**TASK BRIEF:** In the items below, swap "checkbox" for "toggle" and give the lines again from the line with "Enable the For sale checkbox" to the line with "[x=1092, y=278]", changing nothing else and leaving out the pictures.

**INPUT FOR THIS TASK:**
^^^^^^^^

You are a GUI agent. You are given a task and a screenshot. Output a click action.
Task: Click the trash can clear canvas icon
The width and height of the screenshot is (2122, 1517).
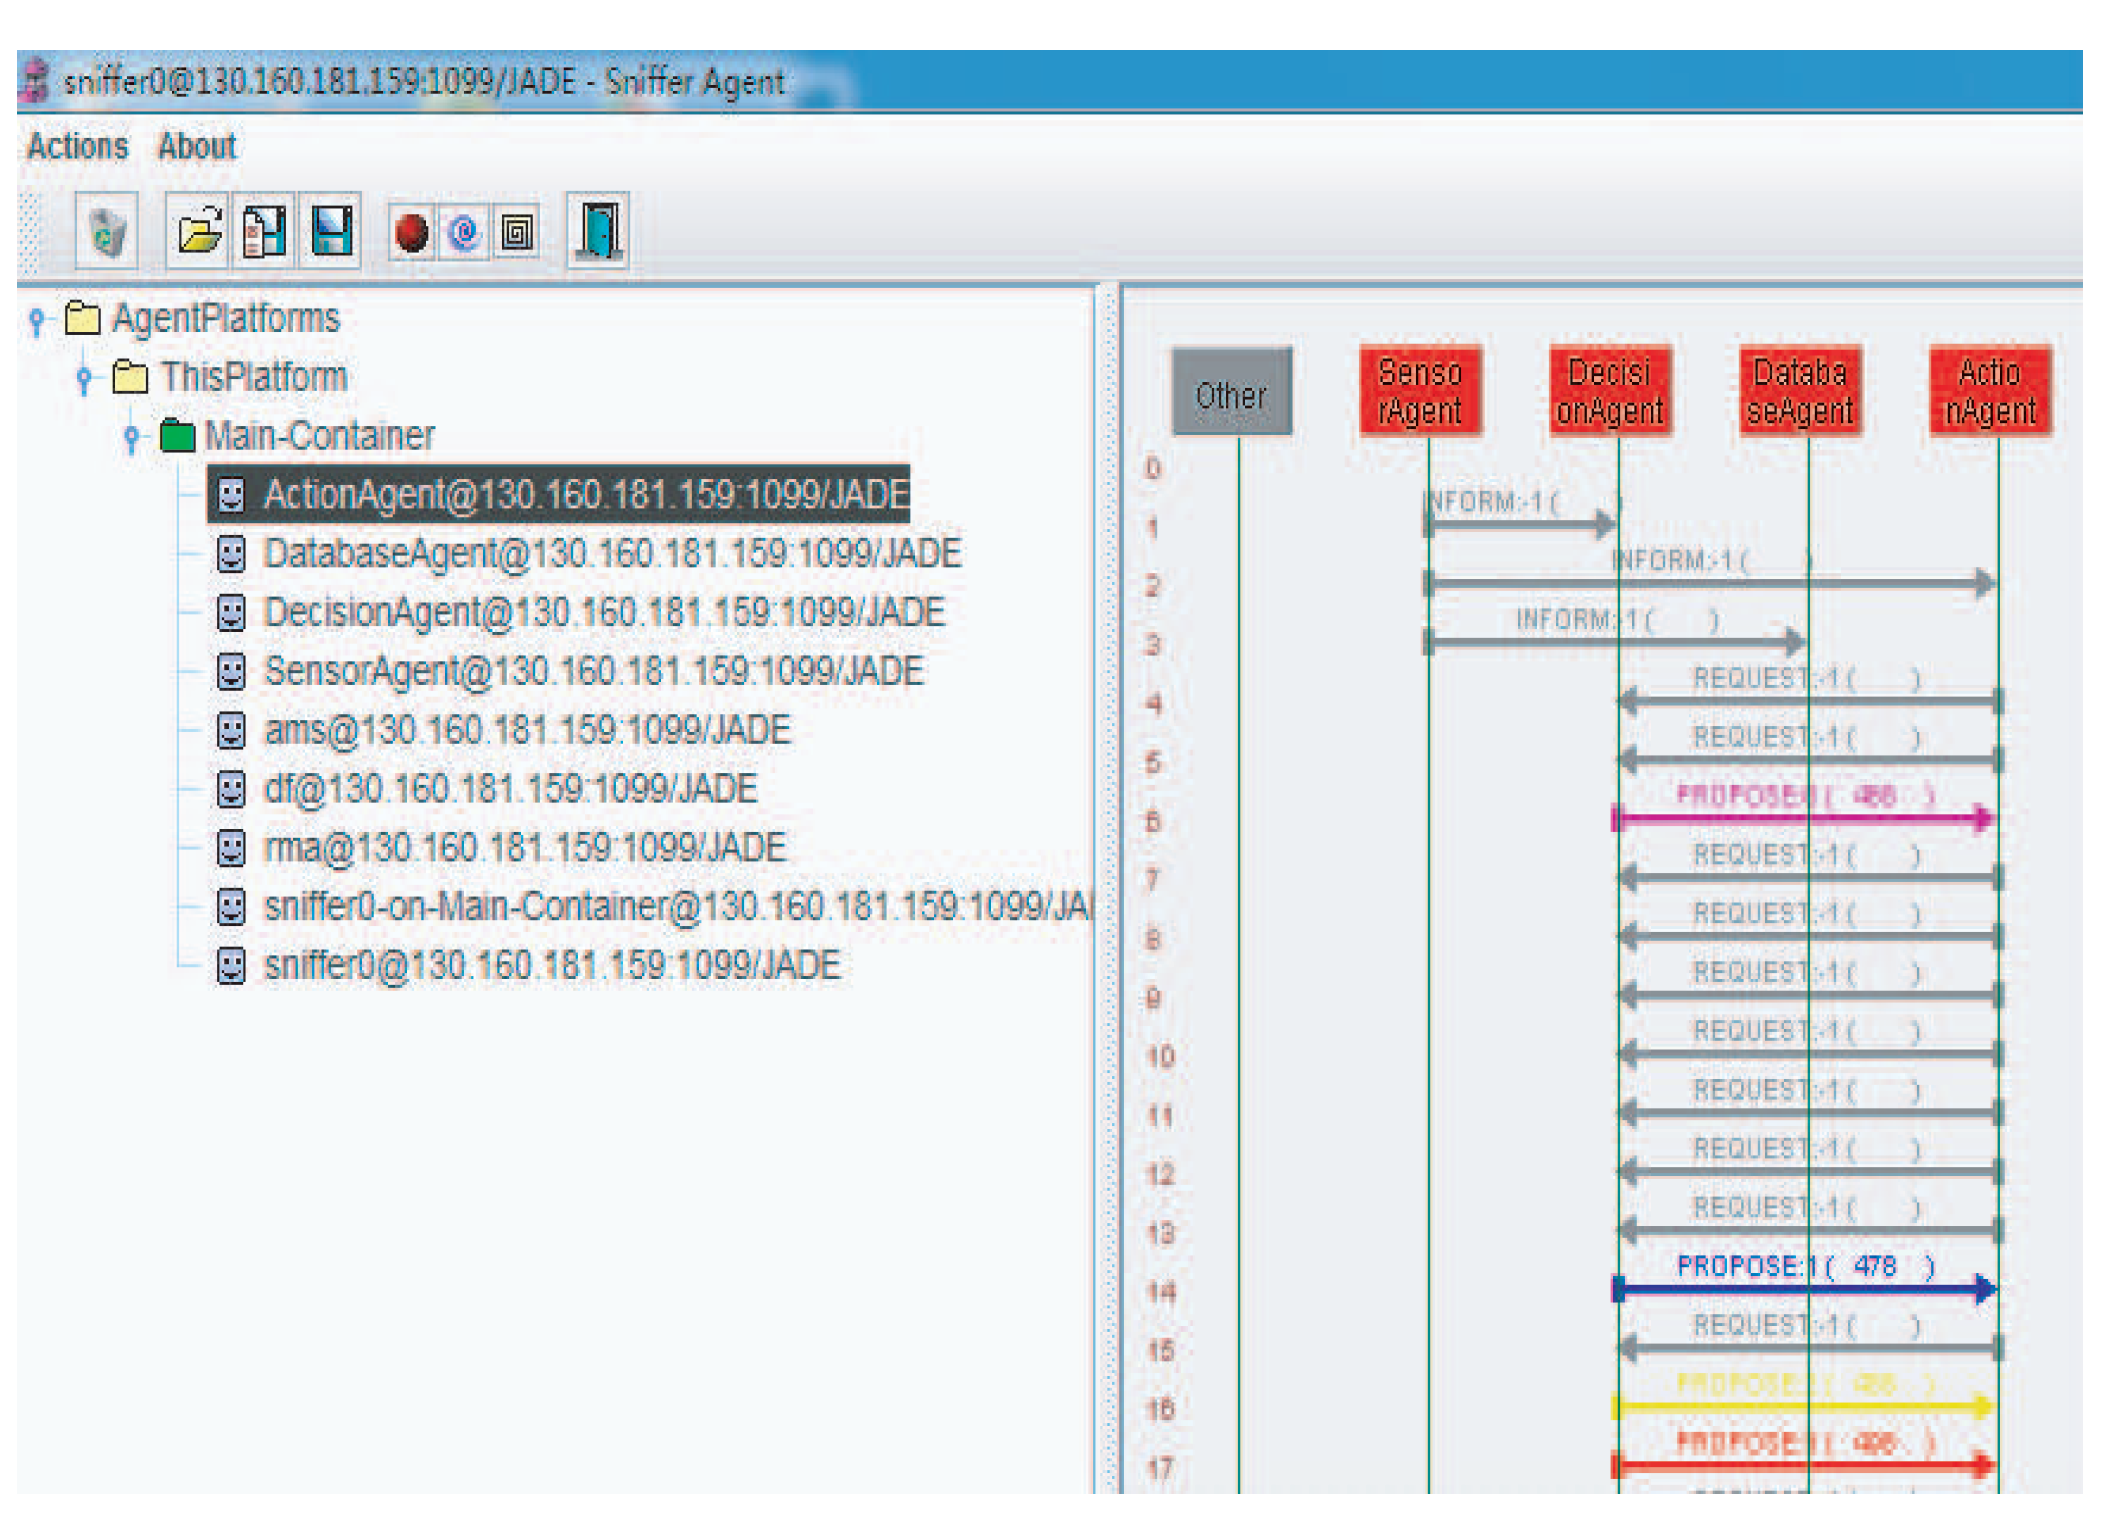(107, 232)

^^^^^^^^

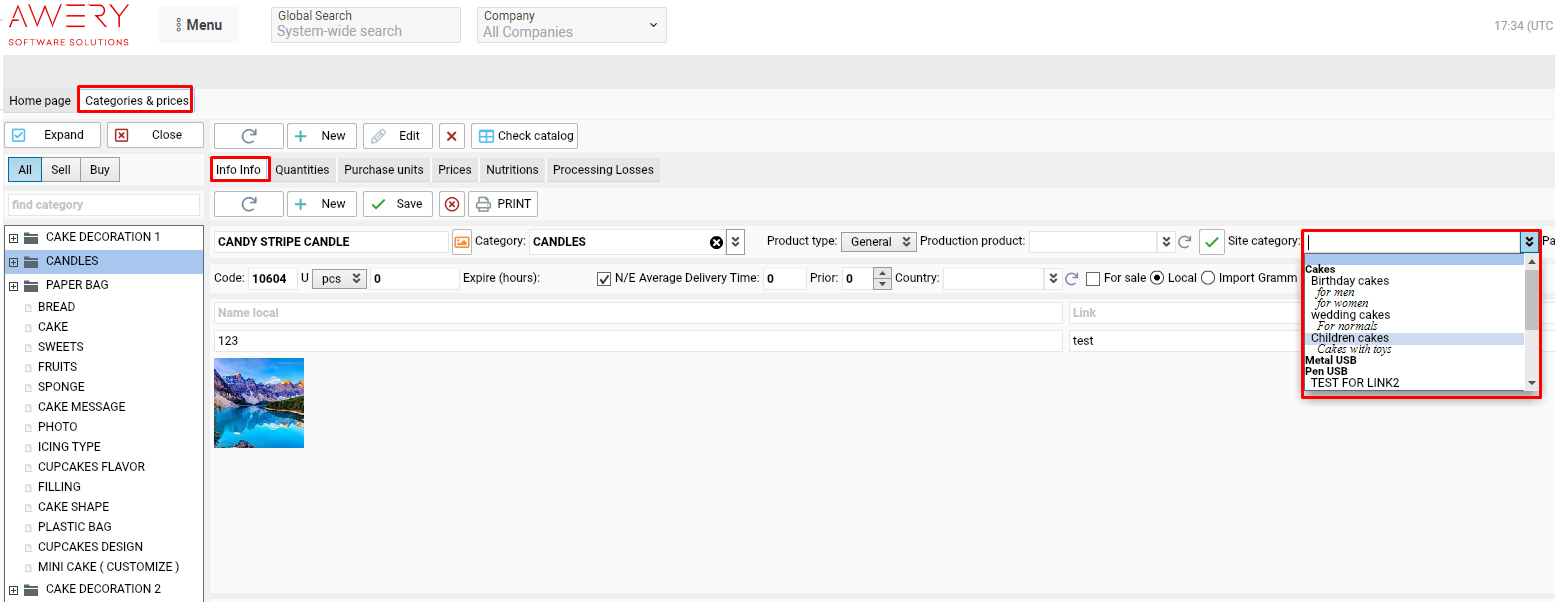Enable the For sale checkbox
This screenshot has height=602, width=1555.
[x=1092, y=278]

^^^^^^^^

**SOLUTION TO THIS PROBLEM:**
Enable the For sale toggle
This screenshot has height=602, width=1555.
[x=1092, y=278]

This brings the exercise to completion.